In October 2020, the District Health Boards of Auckland, Waitemata and Counties-Manukau sought expressions of interest from interested parties to provide first trimester medical and surgical abortions. 

Gianna's Choice Pregnancy Options and Support

According to the paper outlining the “opportunity”, the contracts for those who were successful in the tender were to begin on 1 July 2021, lasting for a period of three years.

A request for information from Abortion Services regarding the tender, and which applicants were successful has been met with silence.

For women who do not qualify for free healthcare in New Zealand, abortion carries a cost.  Both medical and surgical abortions at AMAC cost $1600, including the initial consultation fee.   Private fees for abortion vary throughout New Zealand, and are determined by the provider.

While it seemed likely that AMAC would put in a tender to the DHB’s to provide abortions on their behalf, the news is disappointing.  It is likely that the number of pre-born children killed in that building will increase; more women will be harmed psychologically, emotionally, spiritually, and some physically; families and relationships will be negatively impacted.  All of this devastation at the tax-payer’s expense.

Maori and Pacific women are now specifically targeted for LARCs

In addition to providing first trimester abortions for the three Auckland metro DHB’s, AMAC is also earning dollars from its provision of Long Acting Reversible Contraceptives (LARCs) to Maori and Pacific women, as well as to those who are low income.

Over recent years AMAC has made efforts to increase its contraceptive clients, in particular those seeking Long Acting Reversible Contraception. 

Long Acting Contraceptives include:

  • IUDs, including the Copper T and hormonal versions such as Mirena;
  • Implants such as Jadelle;
  • Depo Provera shots.

AMAC’s contraceptive service comes at a steep price if paying as a private patient.  However, this too, is now funded by local DHBs for those who fit the criteria.  AMAC is benefiting from the tax payer for both abortions and LARC insertion.

*Information given*.
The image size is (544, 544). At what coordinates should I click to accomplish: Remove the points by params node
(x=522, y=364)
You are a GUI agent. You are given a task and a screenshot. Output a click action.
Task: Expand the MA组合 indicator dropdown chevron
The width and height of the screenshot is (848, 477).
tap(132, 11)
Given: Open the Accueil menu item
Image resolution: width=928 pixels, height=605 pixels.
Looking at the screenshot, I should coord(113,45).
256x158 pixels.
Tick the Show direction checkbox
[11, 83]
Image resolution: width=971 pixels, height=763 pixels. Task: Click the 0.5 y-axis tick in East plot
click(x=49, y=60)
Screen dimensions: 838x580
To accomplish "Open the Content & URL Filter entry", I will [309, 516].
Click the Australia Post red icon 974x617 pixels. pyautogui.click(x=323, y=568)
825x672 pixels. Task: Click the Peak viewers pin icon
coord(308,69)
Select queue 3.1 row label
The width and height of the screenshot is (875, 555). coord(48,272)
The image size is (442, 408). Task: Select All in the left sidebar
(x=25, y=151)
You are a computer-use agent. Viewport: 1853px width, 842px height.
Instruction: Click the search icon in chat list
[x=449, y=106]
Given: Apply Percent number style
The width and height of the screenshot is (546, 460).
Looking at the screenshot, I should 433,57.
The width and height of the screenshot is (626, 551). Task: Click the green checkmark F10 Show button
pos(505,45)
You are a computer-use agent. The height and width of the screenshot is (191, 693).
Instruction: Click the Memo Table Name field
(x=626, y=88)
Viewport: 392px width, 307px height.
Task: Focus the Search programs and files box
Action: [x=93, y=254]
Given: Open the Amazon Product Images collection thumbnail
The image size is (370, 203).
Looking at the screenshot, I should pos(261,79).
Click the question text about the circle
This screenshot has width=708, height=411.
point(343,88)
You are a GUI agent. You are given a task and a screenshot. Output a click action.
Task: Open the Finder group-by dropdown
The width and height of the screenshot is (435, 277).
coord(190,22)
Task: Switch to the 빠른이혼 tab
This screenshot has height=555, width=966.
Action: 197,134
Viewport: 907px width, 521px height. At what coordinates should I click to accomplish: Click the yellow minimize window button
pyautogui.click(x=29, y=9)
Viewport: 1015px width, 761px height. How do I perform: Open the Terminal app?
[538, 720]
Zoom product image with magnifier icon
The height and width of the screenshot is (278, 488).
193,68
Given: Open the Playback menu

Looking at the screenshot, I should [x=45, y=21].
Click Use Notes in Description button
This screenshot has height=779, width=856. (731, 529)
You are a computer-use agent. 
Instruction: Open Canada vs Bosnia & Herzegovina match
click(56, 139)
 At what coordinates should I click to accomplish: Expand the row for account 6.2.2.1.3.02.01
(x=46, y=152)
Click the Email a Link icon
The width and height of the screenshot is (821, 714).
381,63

*Problems to solve*.
a) According to the passage on Auckland abortion contracts, what do medical and surgical abortions at AMAC cost?
b) Carry the passage on Auckland abortion contracts forward from its last sentence.
You can leave the entries aside.

*Answers for the tasks*.
a) Both cost $1600, including the initial consultation fee.

b)
DHB funding for LARCs is targeted towards Maori and Pacific women, and for women who are in the low-income bracket, or who are “at risk for poor outcomes from an unplanned pregnancy.” 

The funding has been available since 2019, although AMAC only appears to have begun to supply this particular pathway in recent months.

Although Long Acting Contraception is marketed as a way to prevent pregnancy for between five and seven years, the reality is that at times these methods function as abortifacients.  An abortifacient doesn’t just prevent pregnancy, it ensures that even if fertilization does take place, the newly created human being cannot implant in the mother’s womb.

Oral contraceptives can also act in an abortifacient manner, as can the morning after pill.

It is always concerning when a particular group of people are targeted for contraception and abortion.  Especially when those people tend to be marginalised to begin with.  However, the eradication of those deemed “unfit” was one of the goals of the modern birth control movement from the very beginning.

Margaret Sanger, the founder of the International Planned Parenthood Federation, was well known for her eugenic thinking.  She articulated this thinking in a letter to Dr C.J. Gamble in 1939:

“We do not want word to go out that we want to exterminate the Negro population and the minister is the man who can straighten out that idea if it ever occurs to any of their more rebellious members.”

New Zealand Family Planning is a member association of IPPF.  The organisation lobbies and informs governmental policy in New Zealand.  The dream of Margaret Sanger lives on in the decisions made by governmental agencies who look to Family Planning for direction.

A short history of AMAC

The Auckland Medical Aid Centre is the practical arm of the Auckland Medical Aid Trust.  AMAC was the first abortion facility in New Zealand, opening in 1974 on Great South Road.  In 1975, the Hospitals Amendment Act, which permitted abortions to take place only in licensed hospitals, was passed.  AMAC closed.  It re-opened in 1980 in Ranfurly Road, Epsom.  Some time later it moved to its current location on Dominion Road where tens of thousands of pre-born children have been aborted.  The Auckland Medical Aid Centre is the practical arm of the Auckland Medical Aid Trust.